H1 Cash bridge - Opening cash 27.3M
- Adj EBITDA 21.7M
- Share issuance 0 (was a positive in H1 FY18 but don't see that they gained cash from share issunace)
- Acquisition 0 (assumed no cash costs as no acquisitions made)
- Working capital -20M (was -11.2M in H1 FY18 so assumed with greater revenues working capital will flow out in similar proportion)
- Exceptional payments -5M (cash cost of exiting people)
- Cap Ex -5M (about double H1 FY18 in line with greater scale of business - and GDPR!)
Closing cash 19M
If this is anywhere near it would explain why a buy back in H1 was not felt sensible. Until having a go at the bridge I'd assumed we'd be increasing cash in H1 not seeing more flow out.
H2 Cash bridge
- Adj EBITDA 26.9M
- Share issuance 0 (same as H1)
- Acquisition 0 (assumed no cash costs as no acquisitions made)
- Working capital 27M (big health warning here. In last year's year end cash bridge they had working capital at +4.6M after being -11.2M at H1. They seemed to bridge from the year start of 75.2M cash not the H1 close position. So that would be a flow back of 15M so I've uplifted by the same ratio as other areas to increase 15M to 27M. If working capital only came back by 4.6M in H2 FY18 then this year it might be 10M)
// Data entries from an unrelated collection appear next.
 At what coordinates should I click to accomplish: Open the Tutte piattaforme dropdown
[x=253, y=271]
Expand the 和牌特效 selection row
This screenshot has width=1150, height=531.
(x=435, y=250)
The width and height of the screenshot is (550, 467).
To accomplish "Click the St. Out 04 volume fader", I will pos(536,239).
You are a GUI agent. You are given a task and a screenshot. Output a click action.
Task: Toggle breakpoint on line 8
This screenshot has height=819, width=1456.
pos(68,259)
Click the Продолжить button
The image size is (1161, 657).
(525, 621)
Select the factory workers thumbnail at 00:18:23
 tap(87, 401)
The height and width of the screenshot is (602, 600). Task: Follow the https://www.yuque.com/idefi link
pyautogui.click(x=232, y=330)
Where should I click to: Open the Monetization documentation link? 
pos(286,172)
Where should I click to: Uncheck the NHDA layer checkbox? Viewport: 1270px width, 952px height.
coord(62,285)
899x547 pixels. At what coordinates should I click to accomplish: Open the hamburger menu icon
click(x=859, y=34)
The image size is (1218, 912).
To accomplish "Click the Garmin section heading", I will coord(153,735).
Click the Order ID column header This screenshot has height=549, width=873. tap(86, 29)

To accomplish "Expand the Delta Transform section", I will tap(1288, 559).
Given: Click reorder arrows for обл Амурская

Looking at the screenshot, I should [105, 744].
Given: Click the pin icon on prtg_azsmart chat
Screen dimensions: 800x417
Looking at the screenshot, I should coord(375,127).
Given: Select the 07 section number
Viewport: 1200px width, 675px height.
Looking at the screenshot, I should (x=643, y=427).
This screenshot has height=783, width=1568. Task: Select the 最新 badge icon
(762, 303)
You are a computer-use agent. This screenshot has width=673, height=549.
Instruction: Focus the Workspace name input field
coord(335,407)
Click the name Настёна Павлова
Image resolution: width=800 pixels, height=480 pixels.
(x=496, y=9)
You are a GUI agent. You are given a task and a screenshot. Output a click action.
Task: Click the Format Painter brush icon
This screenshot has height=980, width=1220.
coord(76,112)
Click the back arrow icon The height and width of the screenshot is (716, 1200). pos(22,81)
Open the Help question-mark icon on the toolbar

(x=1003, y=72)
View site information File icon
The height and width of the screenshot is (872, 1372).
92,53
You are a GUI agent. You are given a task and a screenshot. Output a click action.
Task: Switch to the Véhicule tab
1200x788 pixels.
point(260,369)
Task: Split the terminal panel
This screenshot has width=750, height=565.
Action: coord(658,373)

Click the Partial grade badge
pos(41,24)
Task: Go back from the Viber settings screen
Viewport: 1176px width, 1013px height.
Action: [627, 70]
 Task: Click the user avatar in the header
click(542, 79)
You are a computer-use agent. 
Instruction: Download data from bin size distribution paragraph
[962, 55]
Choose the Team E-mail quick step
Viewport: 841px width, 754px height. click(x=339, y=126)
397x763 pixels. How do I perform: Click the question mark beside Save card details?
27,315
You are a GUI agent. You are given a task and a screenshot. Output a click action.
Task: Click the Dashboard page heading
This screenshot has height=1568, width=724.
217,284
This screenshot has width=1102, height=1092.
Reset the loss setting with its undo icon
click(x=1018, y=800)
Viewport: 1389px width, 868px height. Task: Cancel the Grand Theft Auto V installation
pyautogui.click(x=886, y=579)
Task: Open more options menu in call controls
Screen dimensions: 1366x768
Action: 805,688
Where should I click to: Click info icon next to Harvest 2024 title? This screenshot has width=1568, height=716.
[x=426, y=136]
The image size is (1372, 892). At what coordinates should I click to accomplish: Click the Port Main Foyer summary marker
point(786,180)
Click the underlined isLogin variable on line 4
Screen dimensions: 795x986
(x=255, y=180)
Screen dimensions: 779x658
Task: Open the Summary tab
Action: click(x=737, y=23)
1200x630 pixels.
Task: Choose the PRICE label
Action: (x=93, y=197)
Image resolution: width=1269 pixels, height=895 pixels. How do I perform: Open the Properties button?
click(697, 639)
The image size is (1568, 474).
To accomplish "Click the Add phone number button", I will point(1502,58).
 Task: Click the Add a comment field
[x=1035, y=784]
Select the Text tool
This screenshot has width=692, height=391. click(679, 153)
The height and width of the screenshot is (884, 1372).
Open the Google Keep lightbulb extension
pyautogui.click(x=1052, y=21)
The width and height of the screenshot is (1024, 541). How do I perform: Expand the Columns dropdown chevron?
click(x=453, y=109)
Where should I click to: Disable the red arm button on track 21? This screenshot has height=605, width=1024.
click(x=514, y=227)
- Exceptional payments -2M (cash cost of exiting people)
- Cap Ex -5M (same as H1 and shape of FY18)
Closing cash 66M (or 49M if other working capital assumption used)
Either way, a huge bounce back in cash and why they positioned any buy back in to the second half.
There are some very knowledgable posters on here so very happy for people to put up alternative assumptions or rationale. This is just my view and hopefully not too rose tinted.